If we look past legal systems and outright criminal activities, over which we have little or no control, then it becomes obvious that we have significant personal scope to apply our own rules of leniency and forgiveness to the average person who trespasses while under the influence.

Alcohol and drugs can warp people’s inhibitions and make them do things they would never have done when sober. This often gets them into trouble. However, as a rule of thumb, misbehaviour is due to the effects of the mind-altering substance, rather than the nature of the affected person. Within reason, intoxication can be a mitigating factor.

One distinguishing factor is whether the intoxication was intentional or unintentional. This is not as simple as it seems. Even people who take alcohol or drugs without being forced or duped, may become unintentionally intoxicated.

A prime example of voluntary, yet unintentional intoxication is an introvert who is obliged to attend a party. They may be unable to socialise without soothing their anxiety with alcohol. Due to the delayed effect of alcohol, they may take more before the effect of a previous drink is felt. Once the alcohol has impaired their discretion, they may take even more alcohol. The action was voluntary, but it was not their intention to over-indulge.

Another example of unintentional intoxication is the person who accepts a drink in order to be sociable and then gets carried away by the effect of the alcohol and the ambience of the event. They may lose their sense of temperance and end up being incapacitated, or start behaving out of character.
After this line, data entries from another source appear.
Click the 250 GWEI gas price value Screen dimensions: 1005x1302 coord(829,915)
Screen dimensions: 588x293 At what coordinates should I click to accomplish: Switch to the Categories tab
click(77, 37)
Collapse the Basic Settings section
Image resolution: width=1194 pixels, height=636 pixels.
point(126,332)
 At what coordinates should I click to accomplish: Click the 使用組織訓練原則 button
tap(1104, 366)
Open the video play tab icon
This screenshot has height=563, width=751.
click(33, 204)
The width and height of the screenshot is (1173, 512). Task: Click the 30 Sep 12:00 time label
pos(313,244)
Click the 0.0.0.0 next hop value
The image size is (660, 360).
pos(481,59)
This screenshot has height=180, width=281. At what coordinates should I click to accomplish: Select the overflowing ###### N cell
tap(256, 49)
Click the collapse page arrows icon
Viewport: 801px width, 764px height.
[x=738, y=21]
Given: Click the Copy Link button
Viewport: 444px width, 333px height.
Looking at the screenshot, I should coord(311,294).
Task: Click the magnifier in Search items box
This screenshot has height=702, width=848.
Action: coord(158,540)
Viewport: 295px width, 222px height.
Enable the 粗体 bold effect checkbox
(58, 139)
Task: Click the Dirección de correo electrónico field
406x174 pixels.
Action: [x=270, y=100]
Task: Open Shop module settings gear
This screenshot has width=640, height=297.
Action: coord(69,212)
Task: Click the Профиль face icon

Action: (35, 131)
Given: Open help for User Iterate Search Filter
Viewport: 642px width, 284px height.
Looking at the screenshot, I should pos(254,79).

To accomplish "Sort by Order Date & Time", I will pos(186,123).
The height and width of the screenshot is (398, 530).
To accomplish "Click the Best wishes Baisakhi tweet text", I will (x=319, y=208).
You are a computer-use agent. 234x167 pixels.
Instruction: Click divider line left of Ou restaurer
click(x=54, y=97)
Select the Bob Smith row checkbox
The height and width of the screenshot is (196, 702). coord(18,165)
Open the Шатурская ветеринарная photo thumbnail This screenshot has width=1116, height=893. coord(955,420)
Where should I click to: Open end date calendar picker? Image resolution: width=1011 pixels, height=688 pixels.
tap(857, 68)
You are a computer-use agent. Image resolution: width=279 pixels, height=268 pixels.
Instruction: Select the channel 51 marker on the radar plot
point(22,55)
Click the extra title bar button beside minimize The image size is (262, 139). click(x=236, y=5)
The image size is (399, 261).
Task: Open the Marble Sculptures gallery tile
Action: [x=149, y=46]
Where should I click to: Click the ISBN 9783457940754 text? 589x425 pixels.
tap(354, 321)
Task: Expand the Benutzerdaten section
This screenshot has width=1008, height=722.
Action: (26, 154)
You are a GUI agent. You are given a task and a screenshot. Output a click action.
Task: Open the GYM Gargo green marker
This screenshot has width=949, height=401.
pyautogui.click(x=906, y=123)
The worst situation is outright involuntary intoxication due to drugs being slipped into a person’s drinks without their knowledge. This is often happens to females who end up going home the next morning and facing the wrath of anxious family members or partners.

Another factor to consider, is the normal or typical conduct of a person when they are sober, in contrast to how they behaved when they were befuddled.

Misconduct by intoxicated people is rarely a reflection of their inherent nature. Given the fact that we all have the potential to commit crime, but are reined in by our respect for society, such an argument insinuates that all of us are criminals. Intense scientific tests have shown that chemicals do stimulate behaviour contrary to a person’s nature. It is the substance, not the person, that usually drives the deed.

The idea that intoxicated people always ignore freedom of choice is misguided. Most people do not want to make fools of themselves, and deeds committed when they are tipsy are not always premeditated evils. Though there are exceptions, most of the time it happens without planned malicious intent.

A further consideration, is whether the person is the victim of a mental or behaviour disorder. It is an established scientific fact that people who frequently over-indulge, most often do so because of emotional wounds or mental disorders.

People do not conspire to contract substance abuse disorders on purpose. Invariably, it develops gradually and without the user noticing the warning signs. When users realise they have a problem, they are already trapped in a vicious cycle.

Vague, blunt or unsubstantiated accusations of moral or religious flaws are usually based on historical views passed on by earlier generations and often lack cognitive evaluation. Statements not backed up by substantive facts or coherent reasoning come across as hollow and serve no productive purpose.

Many doomsayers and uninformed advisors zealously urge people to end their relationship with someone who stepped out of line, or incite them to take revenge. Although a deed may anger or disappoint you, time has a way of healing wounds. When a relationship falters due to a serious alcohol- or drug-related issue, it can be remedied with psychological therapy.

Disclaimer: The perspectives in this article do not represent professional legal opinions or personal health advice. Individuals are required to consult suitably qualified legal and health experts for personal advice applicable to their specific circumstances.